Ba Gua, also known as Ba Gua Zhang, is recognised as one of the three major “internal” Chinese martial arts, including Tai Chi and Xing Yi. Of the three, Ba Gua is the most powerful because it is the most flexible and dynamic. It is based on the theory of continuously changing in response to the situation.
The words Ba Gua translate as “eight trigrams”, a reference to the symbols of the ancient Chinese text of divination: The I Ching, or “Book of Changes”. The eight trigrams are arranged in a circle around the Dao (Ying-Yan) symbol. The concept of Ba Bua is used not only in martial arts, but also in other areas of Chinese culture, such as Daoism, feng shui, navigation, and predicting the future. The I Ching is one of the treasures of Chinese culture (best translation: Alfred Huang).
The word Zhang means palm, and refers to the fact that this martial art emphasizes the use of the open hand, rather than a closed fist.

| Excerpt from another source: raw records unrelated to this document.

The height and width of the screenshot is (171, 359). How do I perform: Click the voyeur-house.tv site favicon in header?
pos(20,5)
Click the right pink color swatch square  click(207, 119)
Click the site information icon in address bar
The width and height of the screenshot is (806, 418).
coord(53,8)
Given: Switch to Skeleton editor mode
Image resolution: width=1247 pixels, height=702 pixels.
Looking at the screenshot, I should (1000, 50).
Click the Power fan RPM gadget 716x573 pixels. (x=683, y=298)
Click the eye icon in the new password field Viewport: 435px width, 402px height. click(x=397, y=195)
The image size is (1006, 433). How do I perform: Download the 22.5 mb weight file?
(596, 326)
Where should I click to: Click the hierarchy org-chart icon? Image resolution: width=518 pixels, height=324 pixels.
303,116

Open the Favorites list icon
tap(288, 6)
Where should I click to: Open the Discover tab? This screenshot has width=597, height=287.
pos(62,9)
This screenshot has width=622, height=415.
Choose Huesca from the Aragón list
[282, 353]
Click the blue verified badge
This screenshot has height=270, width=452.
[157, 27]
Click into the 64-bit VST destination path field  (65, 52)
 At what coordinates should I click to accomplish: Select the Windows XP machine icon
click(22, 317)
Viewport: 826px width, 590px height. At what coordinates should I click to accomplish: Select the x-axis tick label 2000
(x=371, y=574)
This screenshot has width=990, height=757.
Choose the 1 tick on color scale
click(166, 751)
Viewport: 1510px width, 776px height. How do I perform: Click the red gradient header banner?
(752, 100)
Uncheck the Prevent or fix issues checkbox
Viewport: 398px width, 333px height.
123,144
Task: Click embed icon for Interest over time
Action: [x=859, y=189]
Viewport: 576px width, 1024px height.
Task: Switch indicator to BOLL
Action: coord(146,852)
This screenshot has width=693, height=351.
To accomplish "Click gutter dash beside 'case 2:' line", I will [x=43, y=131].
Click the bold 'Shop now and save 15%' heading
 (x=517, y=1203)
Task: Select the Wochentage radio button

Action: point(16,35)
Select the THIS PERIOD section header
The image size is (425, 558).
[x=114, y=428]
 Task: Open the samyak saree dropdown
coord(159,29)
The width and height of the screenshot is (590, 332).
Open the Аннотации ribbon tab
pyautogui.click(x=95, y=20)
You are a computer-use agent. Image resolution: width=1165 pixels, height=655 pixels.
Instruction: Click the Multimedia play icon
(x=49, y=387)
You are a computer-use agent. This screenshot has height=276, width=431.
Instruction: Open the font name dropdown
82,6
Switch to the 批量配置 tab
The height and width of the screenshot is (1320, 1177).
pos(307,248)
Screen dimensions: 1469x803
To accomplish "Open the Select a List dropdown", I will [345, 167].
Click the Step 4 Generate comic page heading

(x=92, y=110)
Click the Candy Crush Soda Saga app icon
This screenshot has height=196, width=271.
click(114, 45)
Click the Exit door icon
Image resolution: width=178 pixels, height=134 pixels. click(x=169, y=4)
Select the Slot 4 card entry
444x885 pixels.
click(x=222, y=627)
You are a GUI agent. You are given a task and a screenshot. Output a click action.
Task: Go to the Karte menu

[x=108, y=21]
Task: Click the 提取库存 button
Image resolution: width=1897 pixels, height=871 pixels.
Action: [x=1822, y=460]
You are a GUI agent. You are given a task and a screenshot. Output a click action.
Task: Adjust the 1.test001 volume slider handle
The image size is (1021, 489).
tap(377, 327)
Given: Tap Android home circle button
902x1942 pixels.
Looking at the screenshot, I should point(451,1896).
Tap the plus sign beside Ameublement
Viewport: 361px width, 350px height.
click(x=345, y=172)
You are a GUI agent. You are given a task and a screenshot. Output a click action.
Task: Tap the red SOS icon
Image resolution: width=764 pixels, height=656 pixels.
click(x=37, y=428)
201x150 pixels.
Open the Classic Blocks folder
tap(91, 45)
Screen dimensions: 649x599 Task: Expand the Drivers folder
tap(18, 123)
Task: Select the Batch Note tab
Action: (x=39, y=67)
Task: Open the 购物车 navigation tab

The creation of the Ba Gua martial art is attributed to Dong Haichuan in the early 19th century. According to tradition, Dong learned from Daoist masters in the mountains of rural China. He originally designed Ba Gua as a type of meditation, walking in a circle while reciting mantras. Later this was combined with martial arts Dong had mastered in his youth, to to create a new style based on the ability to apply martial techniques while in constant motion.
Walking the circle is the basis for all existing Ba Gua styles. The practitioner walks in a circle, while holding various postures with the upper body, or executing palm changes – patterns of movement which train the body mechanics, generate Chi (or energy), and form the basis of Ba Gua’s fighting technique.